11.22.2009

Names of Social Networks and the Experience Architectures They Engender

Consider the names of social networks — MySpace, Facebook, Hi5, Tribe — and how they inflect the experience of each site despite the fact that each site enjoys more or less the same functionality.

MySpace is precisely that — a space for and by an individual. It is a user's space on the web, there for him or her to mark up, blog, spin. Sure, there are friends and hook-ups on MySpace but somehow Facebook came to own that function.

Facebook references the old printed facebooks of collegiate yesteryear in which upperclassmen were given a book of the faces of the incoming class. A facebook is essentially social. It is a vehicle to interact with others.

Hi5, too, is essentially social: a high-5 takes two, after all. And, like its name, it is a social activity for the young with a suggestion of the groovy. And such is the site: young and cool.

Tribe, too, is social — but suggests nodes, groups, bound by common interests. And such is Tribe.com.

All four of these sites do basically the same thing — profile pages, news feeds, messaging. And yet each offers a distinct architecture of that experience — leading into this room before entering that, emphasizing this feature and not that.

And it is the name — among other factors, no doubt — that sets this all up, that inflects the experience just so.

And in turn inflects the entire architecture of the experience — from what visitors expect to what the company develops. In the name, is a vision — like it or not.

11.14.2009

Naming and The Experience Architecture of a Brand

A name figures a thing. We say "moon" which references the cyclical nature of that rock in the sky. The French say "la lune," speaking to the luminescence of the same thing. But is it the same thing? The French see light; we see cycle. Of course, they see cycle, too, just as we see light. And yet the different names figure the terms of the relationship to the thing.

Recently, I've been thinking a lot about all the different ways you can spin a product or brand, the diversity of ways you can situate an offering. For any given product, and especially for interactive products, you can emphasize this or that component, construct the experience in this or that way. I call this the experience architecture.

Now, everyone these days talks about building a relationship with consumers, building a dialog. And this is no doubt important. But what I've been thinking about are the different ways you can construct the terms of this relationship — the terms of the promise, of the delivery, of the effect and affect of the thing.

Any product has multiple qualities — a sneaker may be comfortable, light, sturdy, cool, chic, expensive, inexpensive. A brand chooses to emphasize some of these components, not all of them (usually). Take Volvo and Mercedes. Mercedes is the safer car and yet safety is not what Mercedes emphasizes. Volvo takes safety.

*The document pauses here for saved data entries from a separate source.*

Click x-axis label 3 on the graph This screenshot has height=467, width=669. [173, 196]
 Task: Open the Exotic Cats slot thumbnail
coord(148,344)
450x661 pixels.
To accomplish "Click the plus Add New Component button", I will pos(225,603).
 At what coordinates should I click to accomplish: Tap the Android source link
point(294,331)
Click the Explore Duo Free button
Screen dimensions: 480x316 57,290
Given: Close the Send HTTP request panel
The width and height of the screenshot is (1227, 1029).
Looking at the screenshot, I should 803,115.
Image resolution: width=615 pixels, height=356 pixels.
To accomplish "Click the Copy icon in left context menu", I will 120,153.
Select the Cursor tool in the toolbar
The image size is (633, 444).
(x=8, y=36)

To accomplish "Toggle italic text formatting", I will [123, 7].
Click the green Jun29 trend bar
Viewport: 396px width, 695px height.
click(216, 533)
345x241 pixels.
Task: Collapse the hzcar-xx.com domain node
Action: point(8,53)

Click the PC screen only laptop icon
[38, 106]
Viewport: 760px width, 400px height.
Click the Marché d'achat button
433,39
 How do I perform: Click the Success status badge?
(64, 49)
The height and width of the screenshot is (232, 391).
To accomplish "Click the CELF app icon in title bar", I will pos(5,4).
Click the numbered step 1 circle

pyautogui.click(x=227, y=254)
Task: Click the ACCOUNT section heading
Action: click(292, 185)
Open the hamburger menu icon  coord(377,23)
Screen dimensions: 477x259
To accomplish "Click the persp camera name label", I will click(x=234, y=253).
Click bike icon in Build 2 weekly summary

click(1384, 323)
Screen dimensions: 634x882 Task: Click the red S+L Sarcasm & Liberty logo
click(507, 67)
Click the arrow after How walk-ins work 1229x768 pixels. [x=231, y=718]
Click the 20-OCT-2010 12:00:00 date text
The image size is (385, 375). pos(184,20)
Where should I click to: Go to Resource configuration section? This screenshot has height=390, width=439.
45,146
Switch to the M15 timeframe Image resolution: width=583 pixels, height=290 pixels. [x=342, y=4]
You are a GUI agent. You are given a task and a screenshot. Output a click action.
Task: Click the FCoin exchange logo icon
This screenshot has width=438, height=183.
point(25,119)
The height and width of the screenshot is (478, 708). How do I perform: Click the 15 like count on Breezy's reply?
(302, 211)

In the grand scheme of things, this is arbitrary — Mercedes could just as easily "own" safety. But it doesn't. Why?

Well, there are a lot of reasons. But I want to suggest that one main reason is that both of these companies have a clear vision — a clear experience architecture — of their respective brands. They may do all sorts of things but the clarity of their visions set the terms of the dialog with their customers.

So now it's time to name something. I look over the brief. It tells me the name should be fun, memorable, short; it tells me the benefits of the thing I'm naming — it makes life easier, safer, healthier; the brief tells me we want to suggest something dynamic yet easy to use.

But what the brief doesn't tell me is the architecture of the experience. For instance, does this thing coddle me? Or is it there when I need it? These are two fundamentally different postures — always there vs. actively nurturing.

In interactive software, these architectures can become quite complex. Is the product a cockpit for the user to drive his way through the web — Pilot.com? Is it a magnet that draws things in and lets the user organize it all — Magneto.com? These can describe the same functionality but they describe two very different visions of the experience: moon vs. la lune.

It's my job to name the thing. It hence becomes my job to cast the terms of the experience architecture. I wonder, however, if at least part of such a discussion shouldn't come earlier, shouldn't be driven by the vision of the stakeholders?

What is your vision of how your product interacts in the world? What is your vision for how your product shapes experience? What is the relationship between information, time, human bodies, human desires?

I almost think companies should start by mapping their visions, how they imagine their products interacting and distributing the different elements. This, I believe, would help make a brand, an experience, and a dialog with consumers more powerful and more effective.